As you know, I've been bitching about SXSW's inhospitable attitude towards civilian show-goers, often stating "They make thousands off wristbands from these people then say the festival isn't for them." Then yesterday I started thinking, "Maybe the festival really isn't making that much money off the wristbands."

After all, a guy I know in San Diego made $35,000 for 30-minutes of music in a Chevy commercial. In general, I think the amount of money advertising generates is much much higher than the average person might expect. How much higher I don't really know, which is why I think we need a Hans Haacke style expose of the SXSW books. Let's see who's really paying for this shit...

And as for "it's not for the fans", even if the advertisers are really the overwhelming majority of funding, who's going to advertise at a festival with no fans?

Hm, maybe this deserves its own response post in my own blog.

Glad to see you're posting again, albeit sporadically.
Good to see you posting again.
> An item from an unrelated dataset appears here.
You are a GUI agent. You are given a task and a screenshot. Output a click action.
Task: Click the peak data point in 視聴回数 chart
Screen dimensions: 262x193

That's really cool that you got to interview Grimes. I'm a huge fan of his work, especially that record with the great and underrated Robinson, which is one of the high points of 60s jazz. It is truly a record to fall in love with, and I wish more people knew about it.

Are you going to publish your interview? I really dig that Live at the Kerava record Grimes did with David Murray, too--their take on "Flowers for Albert" is nothing less than sublime. He's playing with Cecil Taylor these days, no? Is the Grimes trio still together?
er, that should have said "30 seconds of music", not "30 minutes".